All of the lines below are to be transcribed faithfully, with pictures excluded from the copy.

==== Material provided ====

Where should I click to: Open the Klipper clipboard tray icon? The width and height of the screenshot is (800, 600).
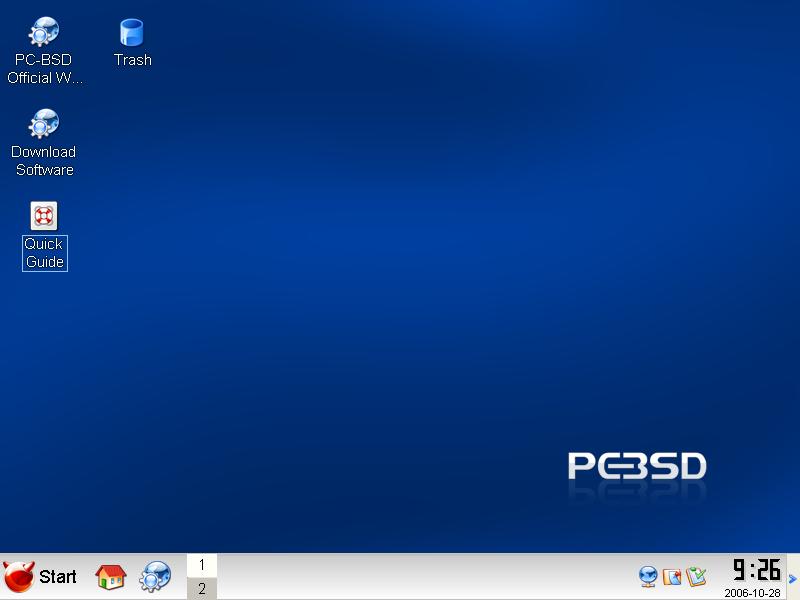coord(670,576)
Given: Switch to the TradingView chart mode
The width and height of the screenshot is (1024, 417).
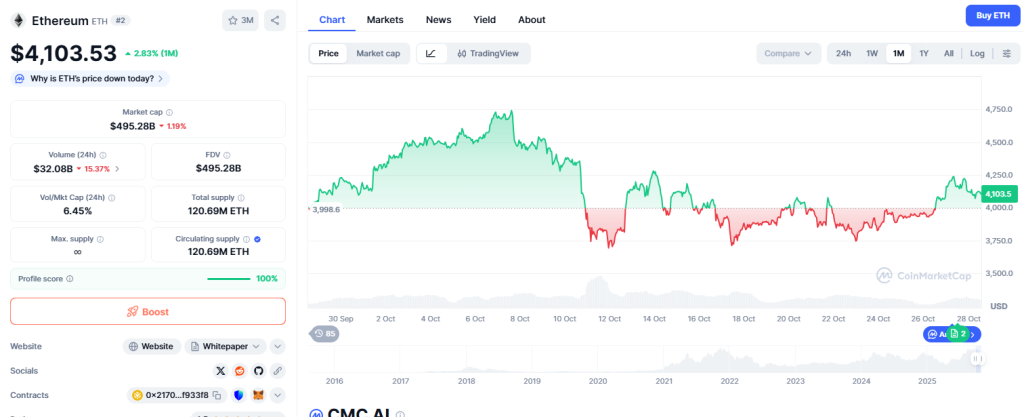Looking at the screenshot, I should (x=487, y=53).
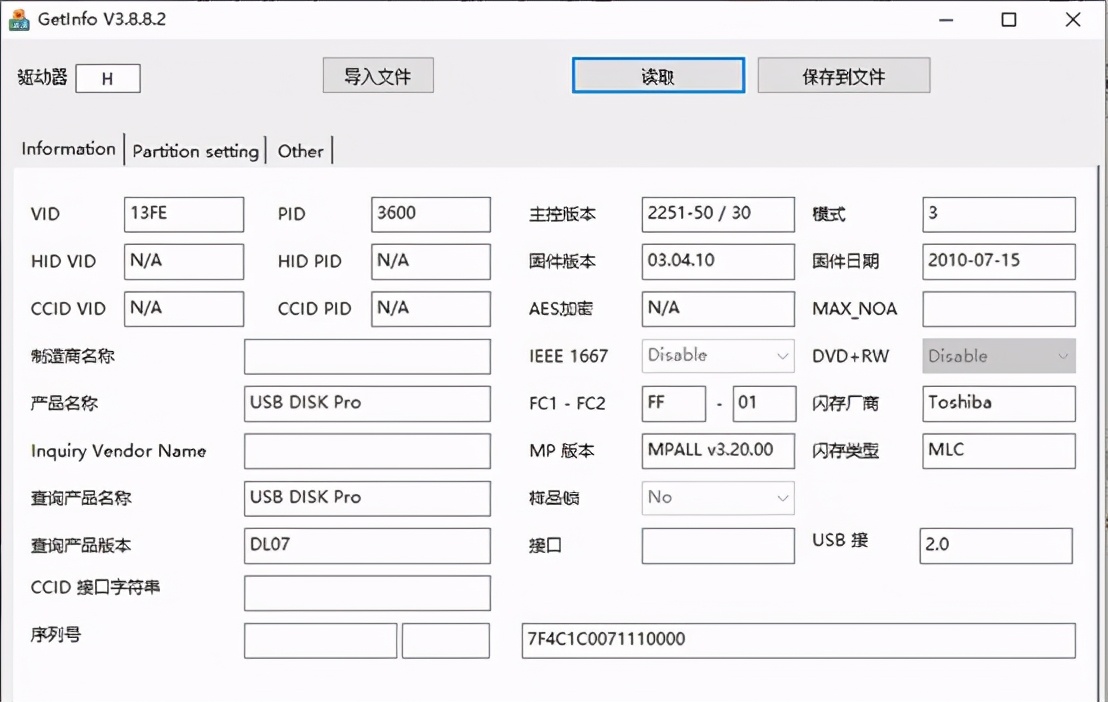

====

Task result »
Where should I click to: Open the Klipper clipboard tray icon? The width and height of the screenshot is (800, 600).
coord(670,576)
Given: Switch to the TradingView chart mode
The width and height of the screenshot is (1024, 417).
Looking at the screenshot, I should (x=487, y=53).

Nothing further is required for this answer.